Unification News for November 1996


Testimonies of Middle School Students in Korea

Misako Sato shares about her experiences while she was in Korea.

Now that I'm getting ready to leave, the first thing that comes to my mind is the time when I first came to Korea. That was four years ago, as a GOP [participant in the General Orientation Program] who didn't know what was going on. I remember how strange and weird everything was to me. But now Korea is like home to me. I feel that the four years I've spent in Korea was a very important turning point in my life. Here I not only learned the basics of the Korean language, but was also given the opportunity to live in a dormitory with Blessed Children from all over the world. Even though there are cultural differences, I was able to learn from the misunderstandings which occurred once in a while. And I could also learn different things from each person here.

Before I came from America, I never thought twice of Divine Principle really, but I think that being here totally changed my thinking about Divine Principle, and how important spiritual life and a life of prayer is.

Going to middle school in Korea was also a pretty neat experience I will never forget. In the beginning I felt sort of out-of-place, but the Korean students were all so open-hearted.

During the years here, I was able to experience being a junior, a peer and an elder. And I thank Heavenly Father, True Parents and my own parents for letting me come to Korea and stay here as long as I did. It would be great if every blessed child could come here, but since that's not possible, I hope those who do come can learn all there is to learn and experience all there is to experience, because it's something which will remain forever in our minds and hearts.

Queefe's Reflection on Middle School in Korea

Going to middle school here in Korea was like nothing I ever experienced before. All the stories I heard about middle school gave me false impressions which were shattered when I finally tasted the phenomenon called Korean middle school.

My first reactions to middle school were confusion and annoyance. When I arrived I had no idea where to go or what to do. These grew as I finally found my classroom and was assaulted by a horde of Koreans asking me who I was, my name, where I came from, and a whole bunch of other questions spoken too fast to understand.

Class time was a lot better. I wouldn't have Koreans crawling all over me, but instead the teachers' words would roll over me like a flood. I'd struggle to understand, but inevitably in the end my attention would wander and I would just sit there.

During those bleak days of my life I owe my sanity to my homeroom teacher and a certain Korean student.

My homeroom teacher taught us math, the one subject I could completely understand. He spoke in a clear slower version of Korean, carefully explaining everything. It was such a relief just to listen and be able to understand what he was saying that for a time I could forget my troubles.

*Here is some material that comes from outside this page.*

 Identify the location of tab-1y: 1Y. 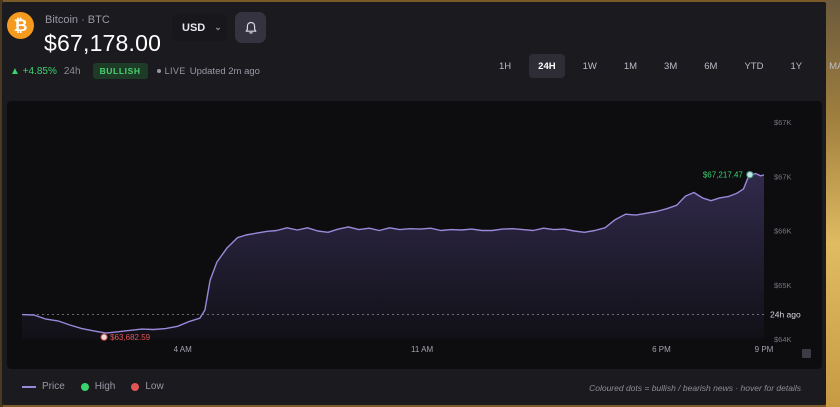
(796, 66).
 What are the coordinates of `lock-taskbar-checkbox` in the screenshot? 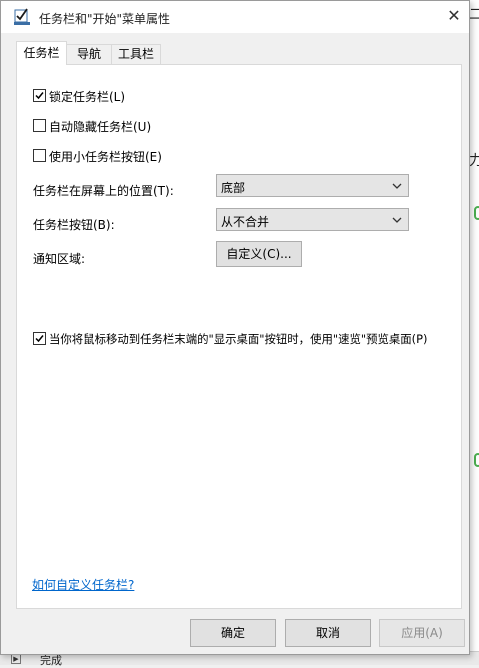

Unfortunately, math wasn't my only subject, and our teacher couldn't be around every break time. That was when Song Uk Hong, the aforementioned Korean student, kept me alive. He was and still is the most serious student in our class. Whenever he saw me he would acknowledge my existence with a firm nod of his head as if to say, "Good! Keep on trying, you can do it!" He didn't treat me like a zoo exhibit, there to be gawked at, but treated me as an equal.

As time has worn on, I have become more and more used to life in middle school. The people have stopped gawking, and have gone on to other things. Unfortunately, sometimes someone will come up to me and ask a question and I, not catching it all because it was slightly too fast, will respond "Huh?" and then the Korean will rephrase his question in broken English rather than just repeating himself slightly more slowly. This makes me feel as if they think I'm a moron. So I'm doing my best to remedy the situation. Despite all this, I'm glad I'm not going to Sun Hwa, because I think public school is much harder; but the rewards of being pushed to learn Korean faster are much greater.

The river of middle school life has given up a lot of its jagged rocks, crags, rapids and other dangers, but it's still far from being a smooth ride. When it's over, at least I'll be alive and sane and all the better for it!

Reprinted from the "International Blessed Children's News from Korea."